Start of Record set

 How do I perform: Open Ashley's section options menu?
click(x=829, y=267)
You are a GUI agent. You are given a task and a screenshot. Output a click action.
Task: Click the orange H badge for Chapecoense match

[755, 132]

End of Record set

> **What is being asked**
The required result is a verbatim copy of all the entries.

> **Answer for this exercise**
 How do I perform: Open Ashley's section options menu?
click(x=829, y=267)
You are a GUI agent. You are given a task and a screenshot. Output a click action.
Task: Click the orange H badge for Chapecoense match

[755, 132]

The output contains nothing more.